Each record has to be returned exactly as it appears.

## [INFORMATION SHOWN]
»»
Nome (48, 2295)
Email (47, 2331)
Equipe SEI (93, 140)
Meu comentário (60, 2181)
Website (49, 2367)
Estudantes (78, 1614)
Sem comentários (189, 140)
««
## [TASK RESULT]
Nome (48, 2295)
Email (47, 2331)
Equipe SEI (93, 140)
Meu comentário (60, 2181)
Website (49, 2367)
Estudantes (78, 1614)
Sem comentários (189, 140)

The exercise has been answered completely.